*Reading text*
If I double a mead recipe, do I need to double the yeast I put in to have the same fermentation time?
I'm doubling a small batch from a half gallon to a gallon, would I need to add a second packet?
Dry yeast packets are generally enough for 3-6 gallons. So with 1 gallon, about 1/4 of one pack is plenty for a commercial dried yeast such as Danstar Lallemand Nottingham Ale yeast. And you most definitely would not need 2 packs! Even 1 whole pack is a major over-pitch.
As a general rule, when you are re-sizing recipes you want to keep all ingredients in basically the same proportions. This includes the number of yeast cells.
If you do not double the yeast, you will be asking each yeast cell to be doing twice the work, which would tend to affect the performance of the yeast, and therefore the chemical composition of the result.
For what it's worth, almost all of my batches have been around 5 gallons, and I use two packets of dry yeast, usually a Lalvin variety. I've made a couple 3-gallon batches, where I've used one packet of yeast and half the nutrients I use in my 5-gallon batches. If I were to make a one-gallon batch, I might use a half-packet of Lalvin yeast, just scaling things down. As others have noted, it's often best to read the labels too. :)
Yeast double in population about once per 100 minutes. You can pitch 1/4 tsp of yeast into a sterile 100 gallon batch and it will eventually grow in population to start doing something useful, however you are running a huge risk that something else may make it in and take root in the must.
You know how sometimes it take 2 or three days before your airlock starts to become active even though you can see yeast growth occurring? That is because the batch could in theory have benefitted from a larger starting population.
You’d have to really try to over pitch a batch to the point that it would hurt your recipe. Don’t pinch pennies when it comes to to yeast. Spend the money and pitch at a minimum what the recipe has called for. Doubling or tripling the yeast only assure that the population reaches critical mass much sooner and that is usually a true and real benefit.
I just started some apple wine a few days ago using raw unfiltered unpasteurized apple cider from the local cider mill. Many of the apples are likely to be windfalls. I wanted some assurance that my chosen yeast were given the greatest advantage. I used two packets of yeast, and I was blessed with a quick start.
My point is, your batches are very small so I wouldn’t worry about it, but it won’t hurt to double the yeast along with the recipe and it will usually help. Meads usually get a slow start and an large starting population will get it going faster.

*Data supplied*
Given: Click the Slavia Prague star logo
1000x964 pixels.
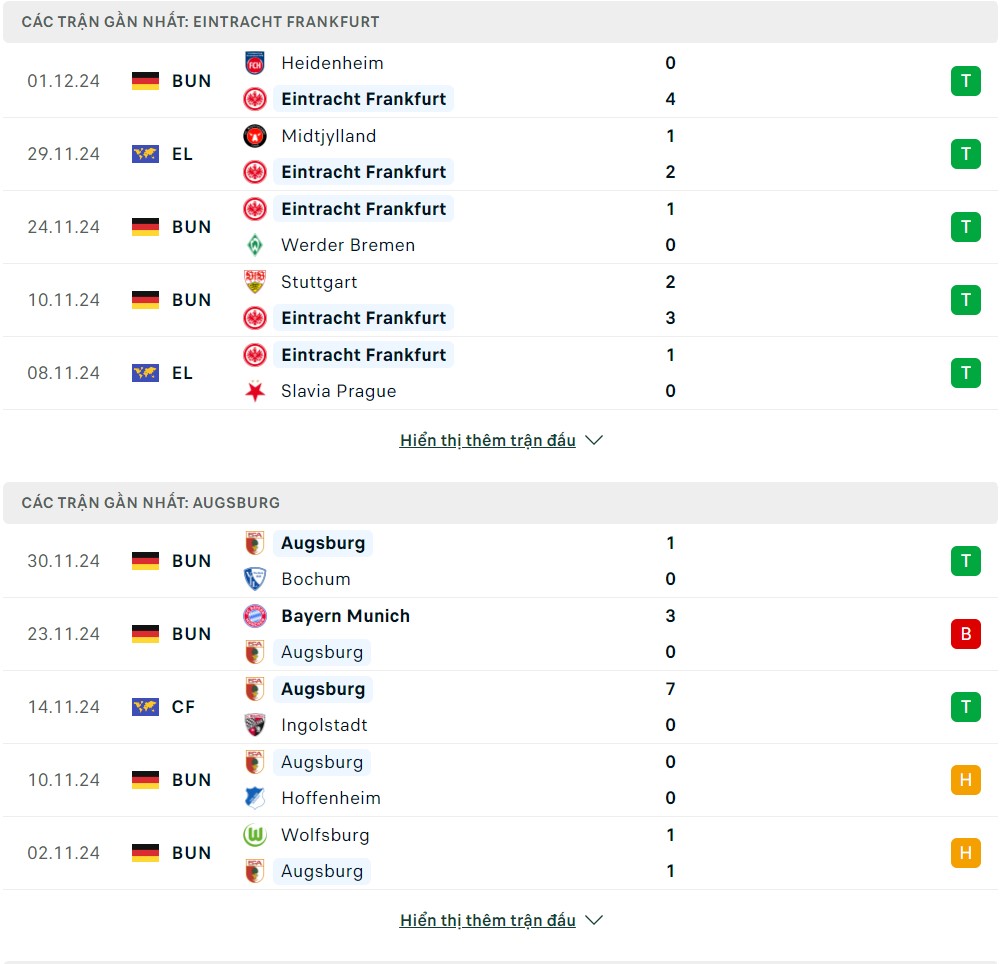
--
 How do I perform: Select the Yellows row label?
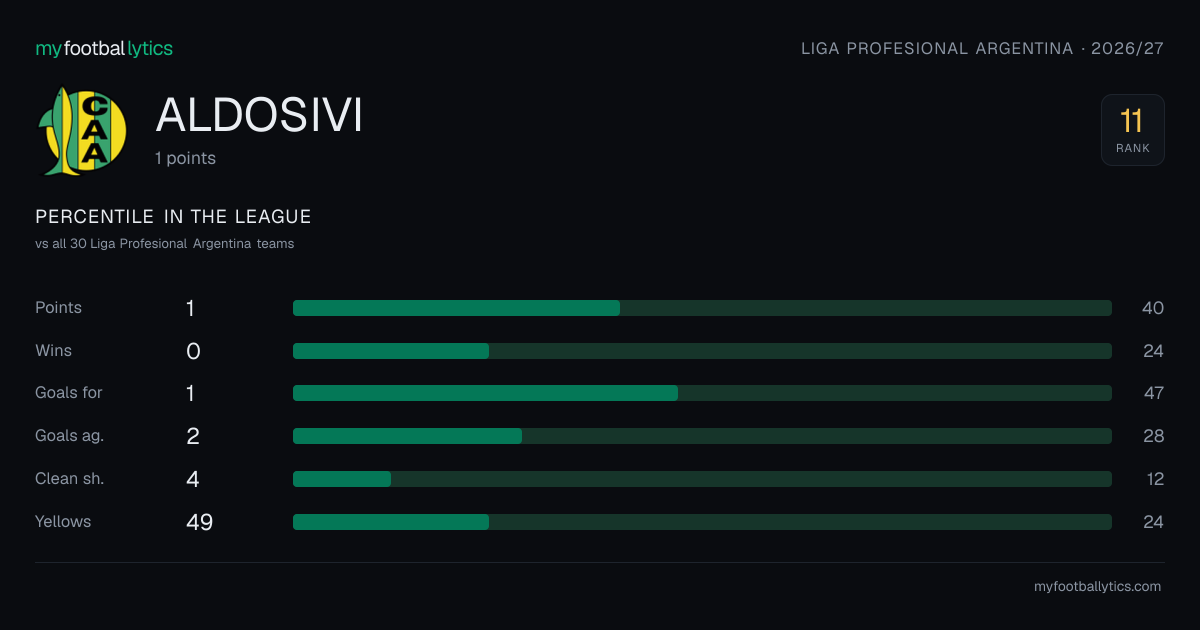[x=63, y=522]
---
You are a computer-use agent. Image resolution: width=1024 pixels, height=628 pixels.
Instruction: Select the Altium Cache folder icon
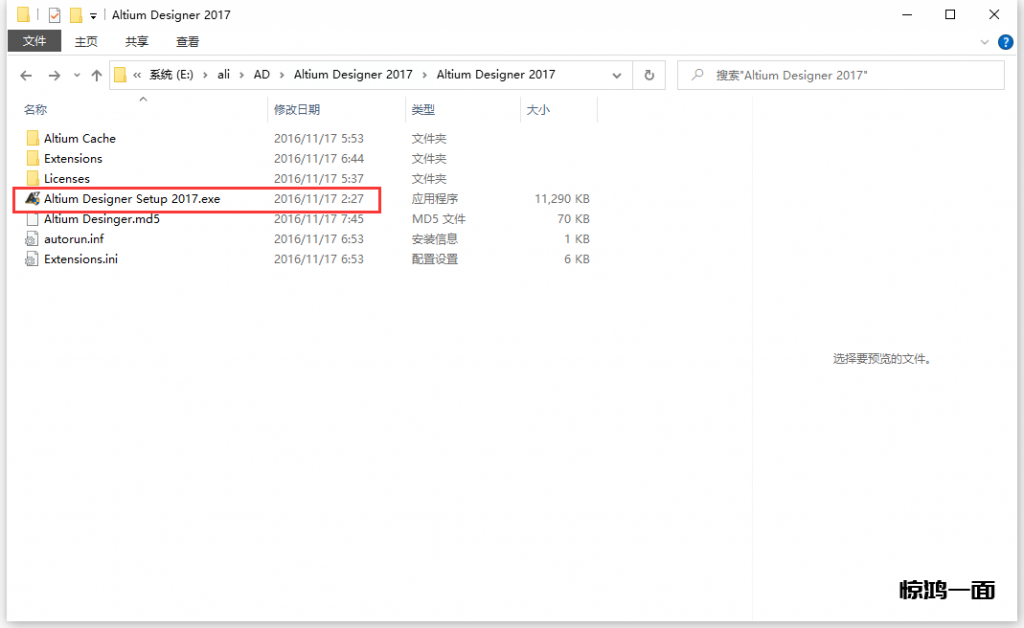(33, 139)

*Task to complete*
Translate this sentence from the text on mead yeast into Spanish: "As a general rule, when you are re-sizing recipes you want to keep all ingredients in basically the same proportions."

*Finished exercise*
Como regla general, cuando cambias el tamaño de una receta, conviene mantener todos los ingredientes básicamente en las mismas proporciones.